On Tue, Mar 12, 2019 at 9:49 PM Eric Blake <eblake@redhat.com> wrote:
On 3/12/19 1:10 PM, Daniel P. Berrangé wrote:
> On Mon, Mar 11, 2019 at 09:38:31PM -0500, Eric Blake wrote:
>> While looking at my work on incremental backups, Nir raised a good
>> point: if we want to recreate a set of known checkpoints on one
>> machine that will be taking over a domain from another machine,
>> my initial proposal required making multiple API calls to list the
>> XML for each checkpoint on the source, and then more API calls to
>> redefine each checkpoint on the destination; it also had the drawback
>> that the list has to be presented in topological order (the API won't
>> let you define a child checkpoint if the parent is not defined first).
>> He asked if I could instead add bulk APIs, for getting the XML for
>> all checkpoints at once, and then for redefining all checkpoints at
>> once.
>
> To me the key blocking problem here is the topological sorting one
> as it makes it incredibly painful to run individual APIs. Your other
> series on list addresses this nicely by adding the topological flag.
>
> Using that flag, in psuedo-python like code the process of exporting
> and importing snapshots from one host to another should look approx
> like this
>
>   snapshots = srcdom.ListAllSnapshots(libvirt.VIR_DOMAIN_SNAPSHOT_LIST_TOPOLOGICAL)
>   for snapshot in snapshts:
>       xml = snapshot.XMLDesc()
>       dstdom.SnapshotCreateXML(xml)
>   
> I don't really see a reason why this is so hard that it justifies
> adding these bulk snapshot list/define  APIs.

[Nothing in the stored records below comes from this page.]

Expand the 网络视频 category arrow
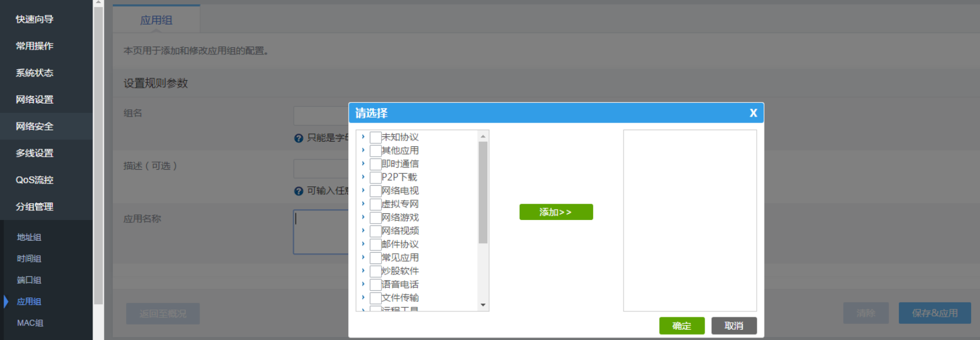The height and width of the screenshot is (340, 980). (363, 231)
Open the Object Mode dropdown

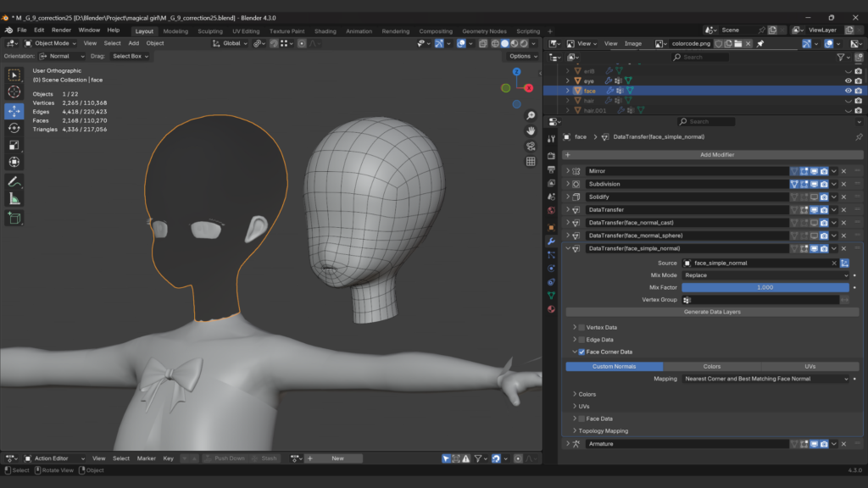point(51,43)
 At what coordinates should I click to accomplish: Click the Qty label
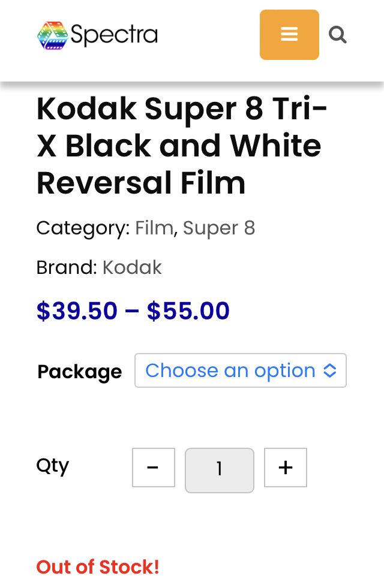coord(53,466)
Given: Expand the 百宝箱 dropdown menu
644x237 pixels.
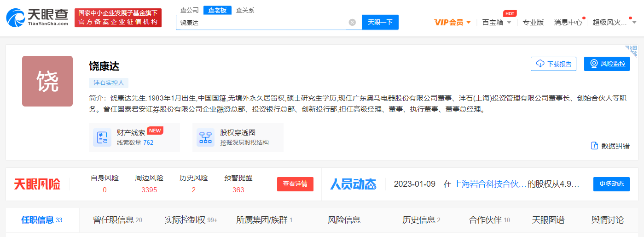Looking at the screenshot, I should pyautogui.click(x=509, y=22).
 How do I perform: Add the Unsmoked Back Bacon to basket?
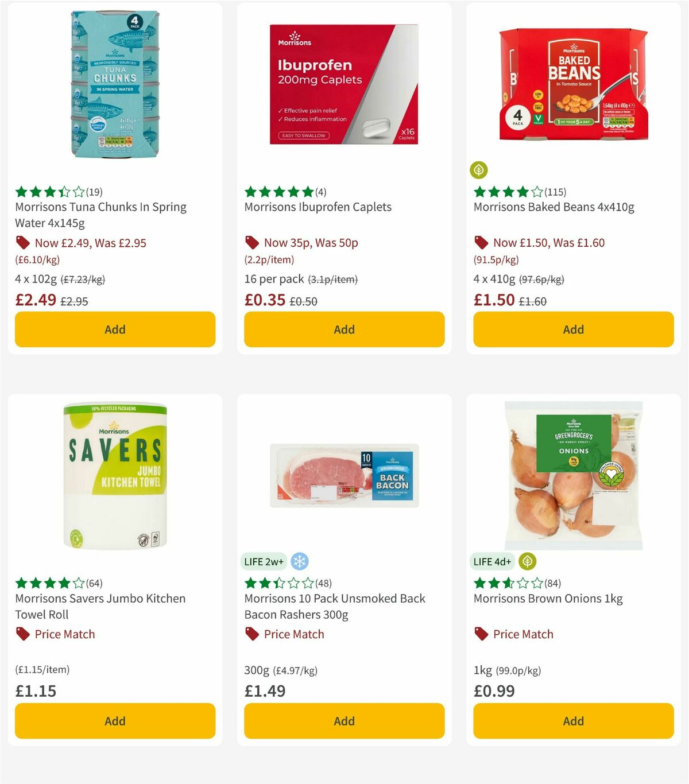point(344,721)
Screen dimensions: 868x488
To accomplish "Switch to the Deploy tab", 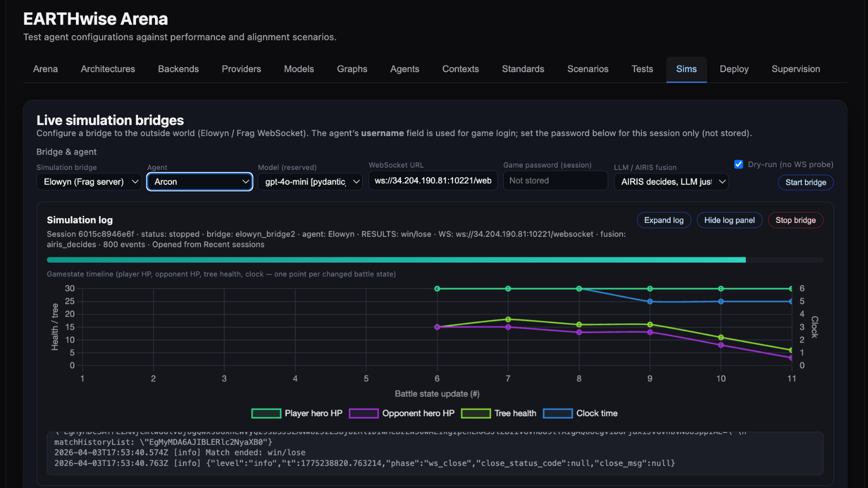I will [x=733, y=69].
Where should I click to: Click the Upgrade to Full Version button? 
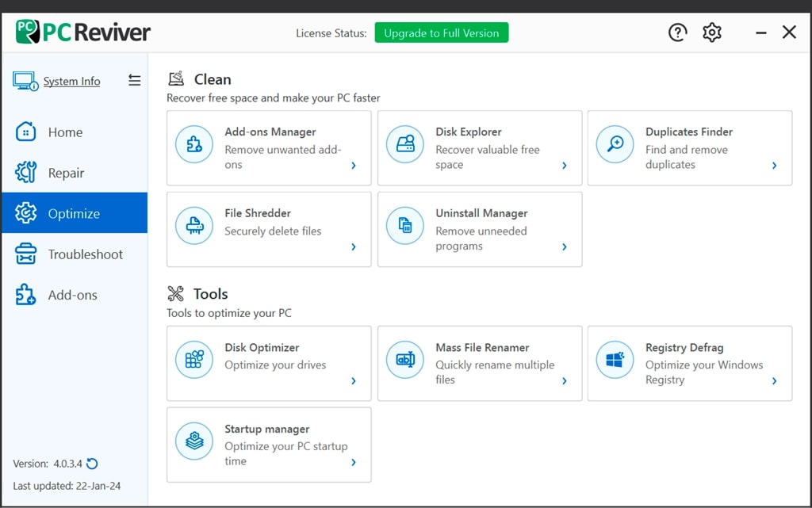(x=442, y=33)
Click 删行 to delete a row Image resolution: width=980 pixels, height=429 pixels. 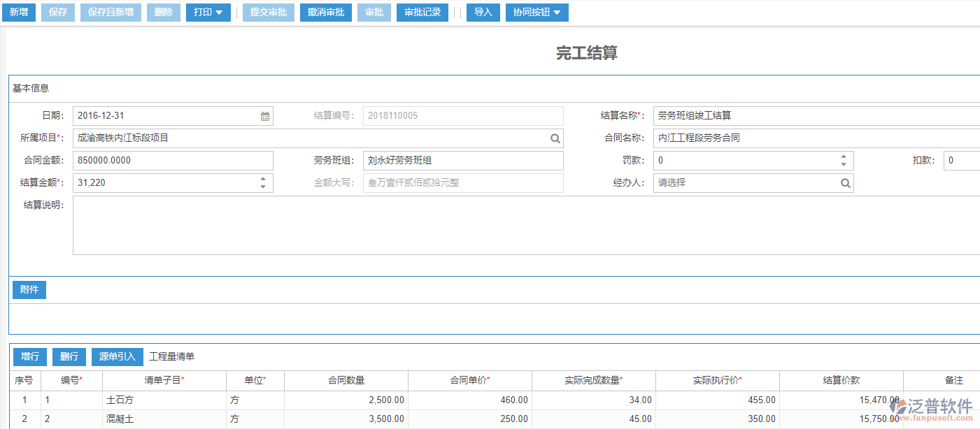[69, 356]
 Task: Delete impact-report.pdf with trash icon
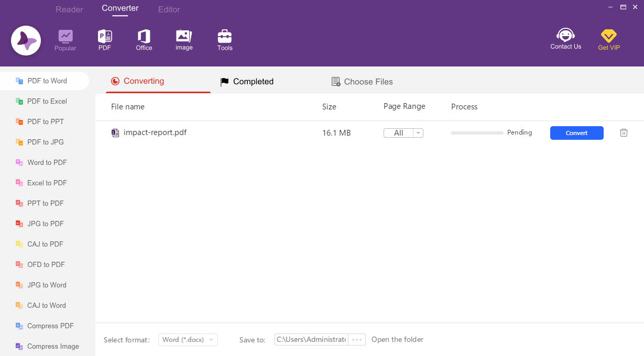(x=624, y=132)
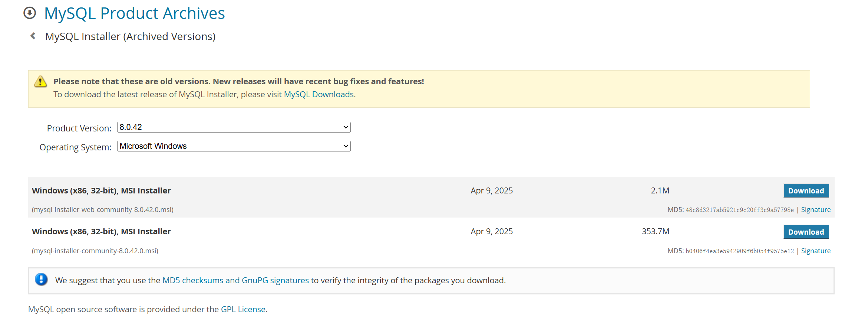
Task: Expand the Operating System dropdown
Action: [234, 146]
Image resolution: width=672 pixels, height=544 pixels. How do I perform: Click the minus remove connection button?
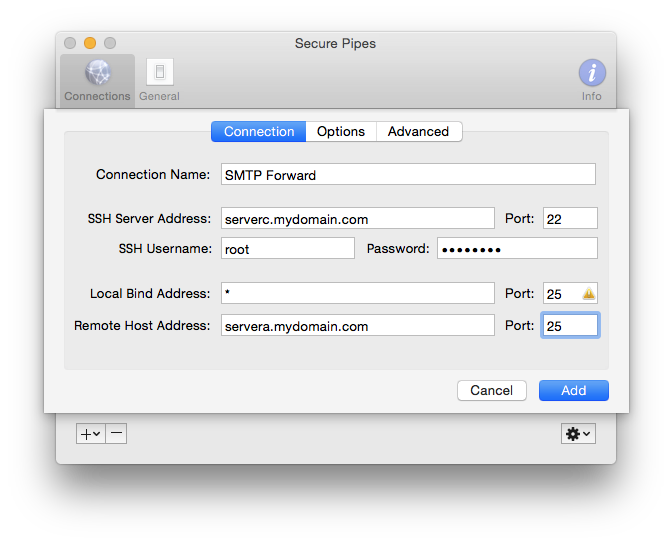[116, 433]
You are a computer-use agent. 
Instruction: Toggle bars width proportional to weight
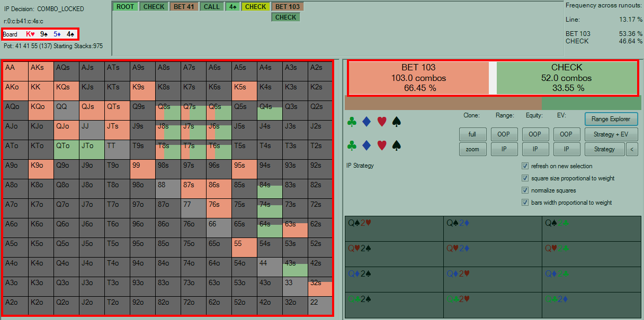point(525,203)
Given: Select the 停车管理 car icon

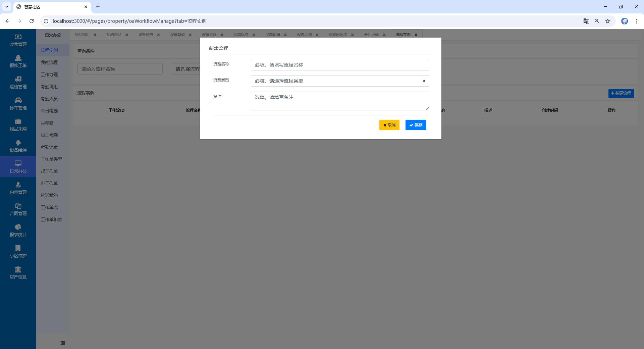Looking at the screenshot, I should click(x=18, y=100).
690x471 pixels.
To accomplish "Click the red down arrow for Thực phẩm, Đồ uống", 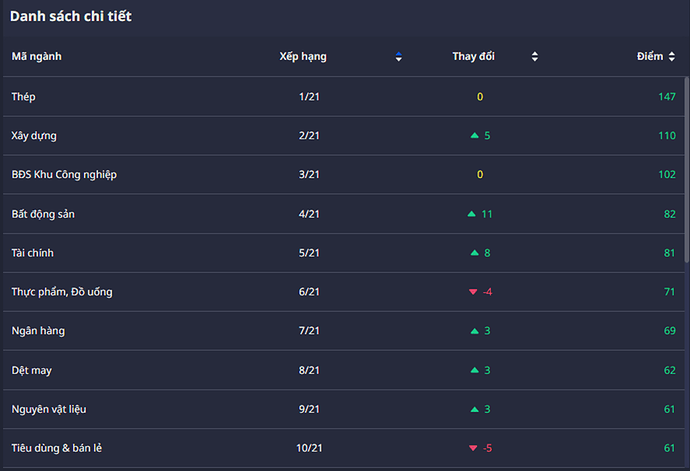I will point(473,292).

Nir, do you want to chime in here?

We don't have a need to list or define snapshots since we managed snapshots on oVirt side.
We want an API to list and redefine checkpoints.

Our use case is:

1. Start VM on some host
2. When oVirt starts a backup, it adds a checkpoint in oVirt database
3. When libvirt starts a backup, libvirt add the checkpoint oVirt created
4. Steps 2 and 3 are repeated while the VM is running...
5. Stop VM - at this point we undefine the VM, so libivrt lost all info about checkopints
6. Start VM on some host
7. oVirt use the bulk checkpoint API to redefine all checkpoints in oVirt database
8. If there is unknown bitmap on a disk, or a bitmap is missing, it means that someone
   modified the disk behind oVirt back, and oVirt will delete the affected checkpoints
   and use libvirt checkpoints API to delete the checkpoints and bitmaps. This forces
  full backup for the next backup of the affected disks.

We would like that libvirt will fail to redefine the checkpoints if the info in the checkpoints
does not match the the bitmap on the disks mentioned in the checkpoints. To do this,
libvirt must have the complete checkpoint state. It cannot if we define checkpoints one
by one.

If libivirt cannot fail, we need to a way to list all checkpoints and bitmaps, so we can 
sync oVirt database with reality.

If we don't validate bitmaps with the expected bitmaps, the backup may fail when starting
a backup (good), or succeed, including wrong data in the backup.

It also does not make sense to redefine checkpoint state in incremental way, this like
building a VM XML with many devices with one call per device.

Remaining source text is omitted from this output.